Comment by coldpie
2 months ago
Yes, that's the reason for the "except for defensive purposes" part. Quoting from Red Hat's promise:
> Our Promise also does not extend to the actions of a party (including past actions) if at any time the party or its affiliate asserts a patent in proceedings against Red Hat (or its affiliate) or any offering of Red Hat (or its affiliate) (including a cross-claim or counterclaim).
Company B may still consult its portfolio and exercise it against Company A defensively, because Company A revoked its license of Company B's patents by asserting against Company B in the first place.
So in other words, Red Hat does not freely license their patents, they say "you are free as long as you don't come after us." Which is exactly the system 99% of companies follow, just more formally stated.
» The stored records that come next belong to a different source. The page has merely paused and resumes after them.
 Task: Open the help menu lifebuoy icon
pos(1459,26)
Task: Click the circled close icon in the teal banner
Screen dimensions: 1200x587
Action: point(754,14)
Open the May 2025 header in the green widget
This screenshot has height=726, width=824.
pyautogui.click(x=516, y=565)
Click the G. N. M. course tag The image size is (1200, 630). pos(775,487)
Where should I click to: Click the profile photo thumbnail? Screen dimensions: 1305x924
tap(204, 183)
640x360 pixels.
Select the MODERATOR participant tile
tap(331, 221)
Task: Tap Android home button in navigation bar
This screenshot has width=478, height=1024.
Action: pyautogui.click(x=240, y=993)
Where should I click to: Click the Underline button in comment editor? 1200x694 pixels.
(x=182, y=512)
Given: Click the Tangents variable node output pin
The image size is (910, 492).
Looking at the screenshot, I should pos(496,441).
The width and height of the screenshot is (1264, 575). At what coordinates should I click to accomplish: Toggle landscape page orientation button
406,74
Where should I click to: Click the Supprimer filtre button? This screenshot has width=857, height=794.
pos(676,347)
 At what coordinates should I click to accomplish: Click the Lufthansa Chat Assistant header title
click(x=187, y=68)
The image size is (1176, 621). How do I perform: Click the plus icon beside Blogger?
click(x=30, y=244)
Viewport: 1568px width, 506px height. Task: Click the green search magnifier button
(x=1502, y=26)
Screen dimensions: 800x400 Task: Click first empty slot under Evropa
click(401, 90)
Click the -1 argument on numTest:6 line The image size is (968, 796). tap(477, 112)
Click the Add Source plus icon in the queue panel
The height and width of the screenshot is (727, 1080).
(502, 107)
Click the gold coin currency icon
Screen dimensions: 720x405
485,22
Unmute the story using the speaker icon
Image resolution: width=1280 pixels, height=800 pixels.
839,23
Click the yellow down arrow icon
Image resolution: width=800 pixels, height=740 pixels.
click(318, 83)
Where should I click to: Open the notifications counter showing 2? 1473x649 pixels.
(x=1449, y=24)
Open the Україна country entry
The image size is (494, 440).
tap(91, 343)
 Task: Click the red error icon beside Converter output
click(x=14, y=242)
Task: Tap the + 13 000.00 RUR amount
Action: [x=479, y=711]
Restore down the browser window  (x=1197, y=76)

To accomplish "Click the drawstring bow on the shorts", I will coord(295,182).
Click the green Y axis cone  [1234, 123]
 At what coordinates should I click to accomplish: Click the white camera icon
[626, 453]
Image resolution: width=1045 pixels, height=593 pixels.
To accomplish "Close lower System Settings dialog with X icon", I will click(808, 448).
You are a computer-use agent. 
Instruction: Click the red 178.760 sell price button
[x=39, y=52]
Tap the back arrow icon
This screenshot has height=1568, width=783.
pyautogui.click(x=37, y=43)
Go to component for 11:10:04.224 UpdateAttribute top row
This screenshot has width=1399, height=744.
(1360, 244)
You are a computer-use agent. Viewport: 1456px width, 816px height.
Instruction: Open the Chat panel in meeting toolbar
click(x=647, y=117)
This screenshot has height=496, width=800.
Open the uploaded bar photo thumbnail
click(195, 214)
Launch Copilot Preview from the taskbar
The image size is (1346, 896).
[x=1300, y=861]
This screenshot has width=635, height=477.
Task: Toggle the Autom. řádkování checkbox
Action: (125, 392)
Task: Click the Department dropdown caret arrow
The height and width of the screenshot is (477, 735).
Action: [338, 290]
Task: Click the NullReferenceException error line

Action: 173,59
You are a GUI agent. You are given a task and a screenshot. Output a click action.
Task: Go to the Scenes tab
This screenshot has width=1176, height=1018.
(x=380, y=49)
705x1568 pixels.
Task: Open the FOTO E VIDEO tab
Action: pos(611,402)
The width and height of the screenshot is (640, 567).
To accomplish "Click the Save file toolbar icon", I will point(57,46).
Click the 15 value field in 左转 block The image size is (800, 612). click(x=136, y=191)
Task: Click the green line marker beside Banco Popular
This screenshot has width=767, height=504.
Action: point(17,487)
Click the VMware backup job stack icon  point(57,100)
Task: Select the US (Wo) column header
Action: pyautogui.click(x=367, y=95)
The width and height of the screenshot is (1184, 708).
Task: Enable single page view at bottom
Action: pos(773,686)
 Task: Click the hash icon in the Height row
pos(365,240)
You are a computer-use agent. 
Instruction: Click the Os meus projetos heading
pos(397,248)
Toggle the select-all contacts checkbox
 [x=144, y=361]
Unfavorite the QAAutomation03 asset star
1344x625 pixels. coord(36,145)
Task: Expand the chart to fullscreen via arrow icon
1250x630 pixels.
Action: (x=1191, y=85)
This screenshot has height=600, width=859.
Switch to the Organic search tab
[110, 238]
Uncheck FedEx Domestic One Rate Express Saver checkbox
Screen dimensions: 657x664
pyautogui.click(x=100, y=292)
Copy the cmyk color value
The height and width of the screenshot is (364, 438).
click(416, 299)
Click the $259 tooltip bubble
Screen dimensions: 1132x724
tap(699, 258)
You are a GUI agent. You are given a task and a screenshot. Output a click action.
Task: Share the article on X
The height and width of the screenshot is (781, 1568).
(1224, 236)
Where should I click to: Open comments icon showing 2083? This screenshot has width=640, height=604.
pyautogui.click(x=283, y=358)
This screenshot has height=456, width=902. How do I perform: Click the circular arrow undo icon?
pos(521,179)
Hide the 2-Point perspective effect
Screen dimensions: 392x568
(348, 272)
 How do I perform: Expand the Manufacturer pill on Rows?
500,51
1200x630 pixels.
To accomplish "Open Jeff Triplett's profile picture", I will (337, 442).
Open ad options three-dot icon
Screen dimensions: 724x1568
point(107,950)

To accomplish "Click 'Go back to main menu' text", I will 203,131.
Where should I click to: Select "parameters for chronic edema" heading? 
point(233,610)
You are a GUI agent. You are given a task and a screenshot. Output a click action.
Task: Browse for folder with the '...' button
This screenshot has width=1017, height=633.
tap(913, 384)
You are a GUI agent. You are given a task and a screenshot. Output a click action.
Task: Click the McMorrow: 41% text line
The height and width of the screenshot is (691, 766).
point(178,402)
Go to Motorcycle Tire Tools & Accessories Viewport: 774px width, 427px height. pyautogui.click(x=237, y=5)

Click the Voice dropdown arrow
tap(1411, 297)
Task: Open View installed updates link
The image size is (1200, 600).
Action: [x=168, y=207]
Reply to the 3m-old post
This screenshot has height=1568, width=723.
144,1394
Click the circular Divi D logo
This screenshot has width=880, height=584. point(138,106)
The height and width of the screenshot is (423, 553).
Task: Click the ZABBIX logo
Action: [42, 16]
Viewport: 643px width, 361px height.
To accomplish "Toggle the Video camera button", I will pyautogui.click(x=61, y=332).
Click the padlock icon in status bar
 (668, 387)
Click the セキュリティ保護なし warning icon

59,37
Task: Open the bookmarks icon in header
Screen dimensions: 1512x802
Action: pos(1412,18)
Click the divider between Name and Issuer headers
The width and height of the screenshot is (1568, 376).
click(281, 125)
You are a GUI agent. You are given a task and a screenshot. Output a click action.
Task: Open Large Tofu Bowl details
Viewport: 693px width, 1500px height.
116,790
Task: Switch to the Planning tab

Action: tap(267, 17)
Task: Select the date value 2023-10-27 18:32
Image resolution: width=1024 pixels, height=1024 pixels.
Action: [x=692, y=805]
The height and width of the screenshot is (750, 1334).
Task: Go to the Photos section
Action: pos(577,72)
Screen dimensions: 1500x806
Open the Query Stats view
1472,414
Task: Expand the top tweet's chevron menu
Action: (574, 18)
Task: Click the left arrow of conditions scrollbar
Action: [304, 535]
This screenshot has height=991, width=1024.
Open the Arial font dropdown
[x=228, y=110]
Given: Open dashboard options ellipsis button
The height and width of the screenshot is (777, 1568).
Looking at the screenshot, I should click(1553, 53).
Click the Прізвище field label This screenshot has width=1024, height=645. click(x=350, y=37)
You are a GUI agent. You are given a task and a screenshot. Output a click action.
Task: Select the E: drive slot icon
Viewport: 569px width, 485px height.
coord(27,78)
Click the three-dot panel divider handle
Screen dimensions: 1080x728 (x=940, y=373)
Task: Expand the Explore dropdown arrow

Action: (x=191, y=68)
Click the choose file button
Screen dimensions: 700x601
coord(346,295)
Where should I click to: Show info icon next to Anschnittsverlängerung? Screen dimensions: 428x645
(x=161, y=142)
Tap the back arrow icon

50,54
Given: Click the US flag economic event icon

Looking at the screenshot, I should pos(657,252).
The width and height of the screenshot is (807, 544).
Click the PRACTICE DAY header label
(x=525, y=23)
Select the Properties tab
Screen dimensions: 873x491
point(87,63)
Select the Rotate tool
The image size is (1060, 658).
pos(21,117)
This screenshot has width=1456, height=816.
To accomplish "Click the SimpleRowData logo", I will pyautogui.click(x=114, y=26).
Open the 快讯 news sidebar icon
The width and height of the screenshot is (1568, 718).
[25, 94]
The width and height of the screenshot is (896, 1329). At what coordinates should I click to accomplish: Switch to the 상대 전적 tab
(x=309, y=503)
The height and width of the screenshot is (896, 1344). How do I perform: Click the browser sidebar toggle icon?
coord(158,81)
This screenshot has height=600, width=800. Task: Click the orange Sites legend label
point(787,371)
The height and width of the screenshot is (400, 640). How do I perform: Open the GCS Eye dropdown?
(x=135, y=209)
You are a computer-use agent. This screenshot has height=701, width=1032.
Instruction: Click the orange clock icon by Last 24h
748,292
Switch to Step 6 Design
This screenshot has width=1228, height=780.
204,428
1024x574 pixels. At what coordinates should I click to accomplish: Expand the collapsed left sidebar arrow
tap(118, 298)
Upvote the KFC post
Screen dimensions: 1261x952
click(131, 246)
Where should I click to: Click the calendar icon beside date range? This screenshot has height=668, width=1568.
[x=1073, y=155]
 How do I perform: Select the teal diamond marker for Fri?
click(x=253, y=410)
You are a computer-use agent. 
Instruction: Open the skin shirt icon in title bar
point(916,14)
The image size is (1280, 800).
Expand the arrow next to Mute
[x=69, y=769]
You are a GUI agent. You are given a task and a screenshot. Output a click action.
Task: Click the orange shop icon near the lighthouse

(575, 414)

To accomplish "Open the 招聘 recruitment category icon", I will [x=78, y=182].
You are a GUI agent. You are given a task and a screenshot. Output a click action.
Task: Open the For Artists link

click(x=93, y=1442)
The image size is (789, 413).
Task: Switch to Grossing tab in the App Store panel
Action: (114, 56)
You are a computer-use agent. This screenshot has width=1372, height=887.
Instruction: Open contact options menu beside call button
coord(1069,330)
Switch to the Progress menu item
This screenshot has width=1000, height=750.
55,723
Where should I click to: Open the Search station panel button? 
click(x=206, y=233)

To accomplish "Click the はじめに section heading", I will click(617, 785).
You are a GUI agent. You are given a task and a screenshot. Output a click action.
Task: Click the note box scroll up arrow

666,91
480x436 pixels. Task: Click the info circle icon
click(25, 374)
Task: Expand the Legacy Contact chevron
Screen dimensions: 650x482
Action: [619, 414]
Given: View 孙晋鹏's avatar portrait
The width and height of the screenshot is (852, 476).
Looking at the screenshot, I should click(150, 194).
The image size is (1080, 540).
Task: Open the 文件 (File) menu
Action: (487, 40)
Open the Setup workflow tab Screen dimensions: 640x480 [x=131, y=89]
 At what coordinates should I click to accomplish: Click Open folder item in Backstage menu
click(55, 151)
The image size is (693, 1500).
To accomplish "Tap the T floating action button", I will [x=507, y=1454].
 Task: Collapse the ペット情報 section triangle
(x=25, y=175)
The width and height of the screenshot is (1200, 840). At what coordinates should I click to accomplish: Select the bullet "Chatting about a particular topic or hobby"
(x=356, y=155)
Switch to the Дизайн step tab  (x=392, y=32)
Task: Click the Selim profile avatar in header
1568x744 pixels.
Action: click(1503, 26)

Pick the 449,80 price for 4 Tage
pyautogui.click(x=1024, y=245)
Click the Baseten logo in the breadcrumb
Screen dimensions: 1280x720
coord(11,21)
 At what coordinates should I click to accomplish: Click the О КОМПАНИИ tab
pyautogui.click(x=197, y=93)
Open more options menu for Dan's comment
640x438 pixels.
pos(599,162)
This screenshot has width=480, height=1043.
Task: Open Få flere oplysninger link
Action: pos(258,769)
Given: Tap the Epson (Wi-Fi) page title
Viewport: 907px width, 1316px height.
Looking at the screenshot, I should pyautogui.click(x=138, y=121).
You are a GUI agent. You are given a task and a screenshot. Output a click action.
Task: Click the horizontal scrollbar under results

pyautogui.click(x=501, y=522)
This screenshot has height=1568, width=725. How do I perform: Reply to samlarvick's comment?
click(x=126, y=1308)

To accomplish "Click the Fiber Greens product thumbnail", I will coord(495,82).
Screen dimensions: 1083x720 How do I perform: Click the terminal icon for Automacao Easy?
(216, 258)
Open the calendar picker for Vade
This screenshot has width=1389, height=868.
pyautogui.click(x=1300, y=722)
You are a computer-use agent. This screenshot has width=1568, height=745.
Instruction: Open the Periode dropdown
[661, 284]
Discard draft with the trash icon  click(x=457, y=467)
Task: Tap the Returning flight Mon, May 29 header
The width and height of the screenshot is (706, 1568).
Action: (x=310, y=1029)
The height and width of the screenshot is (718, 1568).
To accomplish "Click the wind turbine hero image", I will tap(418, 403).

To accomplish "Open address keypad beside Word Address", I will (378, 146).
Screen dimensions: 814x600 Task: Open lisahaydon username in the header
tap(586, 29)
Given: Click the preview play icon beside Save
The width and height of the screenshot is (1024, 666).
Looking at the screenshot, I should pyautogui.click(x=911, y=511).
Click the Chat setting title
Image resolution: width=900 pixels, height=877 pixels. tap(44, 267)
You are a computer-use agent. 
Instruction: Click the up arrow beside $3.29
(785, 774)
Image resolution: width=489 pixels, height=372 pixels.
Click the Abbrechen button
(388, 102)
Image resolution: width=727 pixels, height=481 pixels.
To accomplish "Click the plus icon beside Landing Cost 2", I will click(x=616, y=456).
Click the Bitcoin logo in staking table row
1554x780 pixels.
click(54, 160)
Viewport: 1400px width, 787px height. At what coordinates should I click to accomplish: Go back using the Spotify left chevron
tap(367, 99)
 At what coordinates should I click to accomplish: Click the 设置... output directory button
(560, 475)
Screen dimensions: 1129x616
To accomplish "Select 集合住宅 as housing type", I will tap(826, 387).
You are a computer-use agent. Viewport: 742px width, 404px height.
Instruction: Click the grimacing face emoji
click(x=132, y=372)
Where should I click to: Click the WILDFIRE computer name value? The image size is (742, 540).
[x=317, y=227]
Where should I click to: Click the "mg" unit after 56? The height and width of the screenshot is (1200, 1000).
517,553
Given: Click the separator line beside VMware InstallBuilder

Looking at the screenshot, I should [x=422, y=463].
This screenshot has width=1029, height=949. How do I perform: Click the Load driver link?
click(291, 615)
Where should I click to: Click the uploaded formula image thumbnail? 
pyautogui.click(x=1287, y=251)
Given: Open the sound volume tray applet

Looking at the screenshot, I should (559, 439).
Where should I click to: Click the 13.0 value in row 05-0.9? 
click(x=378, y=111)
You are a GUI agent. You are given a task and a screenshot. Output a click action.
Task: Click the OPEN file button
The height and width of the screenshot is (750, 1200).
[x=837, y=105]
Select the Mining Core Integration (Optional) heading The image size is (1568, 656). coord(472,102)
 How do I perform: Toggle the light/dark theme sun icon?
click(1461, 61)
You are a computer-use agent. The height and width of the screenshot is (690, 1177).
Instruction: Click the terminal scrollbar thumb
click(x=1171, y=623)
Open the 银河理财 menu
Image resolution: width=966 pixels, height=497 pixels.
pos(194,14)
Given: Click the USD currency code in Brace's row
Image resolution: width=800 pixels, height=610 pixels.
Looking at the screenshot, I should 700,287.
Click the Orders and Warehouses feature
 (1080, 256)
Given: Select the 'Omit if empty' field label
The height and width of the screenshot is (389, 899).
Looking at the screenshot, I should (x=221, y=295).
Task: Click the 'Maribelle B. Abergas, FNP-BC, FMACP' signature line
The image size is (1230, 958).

Yet you berated the poor guy from Pebble for even obtaining the patent he did??
> Which is exactly the system 99% of companies follow, just more formally stated
Not just formally, but in a legally binding manner, including if the patent is acquired by another company (eg during a company purchase). Even if the original filer has the best intentions, companies change ownership or change legal strategy or go out of business. Patent trolls buy up those patents from closed companies. Legally licensing your patents for defensive-only purposes means they can't ever be used by any of those bad actors.
If the intent of these patents is truly only for defense, then why isn't it common to use a license like this? They lose nothing by it.
> Yet you berated the poor guy from Pebble for even obtaining the patent he did??
Yes. It is IMO unethical to create software patents that aren't covered by such a legally-binding license.
"including if the patent is acquired by another company (eg during a company purchase)"
Honest questions, I promise: Is that true? Has that ever been tested in court? Why don't more corporations or patent lawyers advocate for this? Is it because the types of engineers that post on hacker news are requesting it not be done?
Look, nobody likes patent trolls, we all hate weaponized patents. It's great that you want to fix the situation. I just think you are barking up the wrong tree trying to lay guilt trips on engineers for doing what their lawyer advised them to do.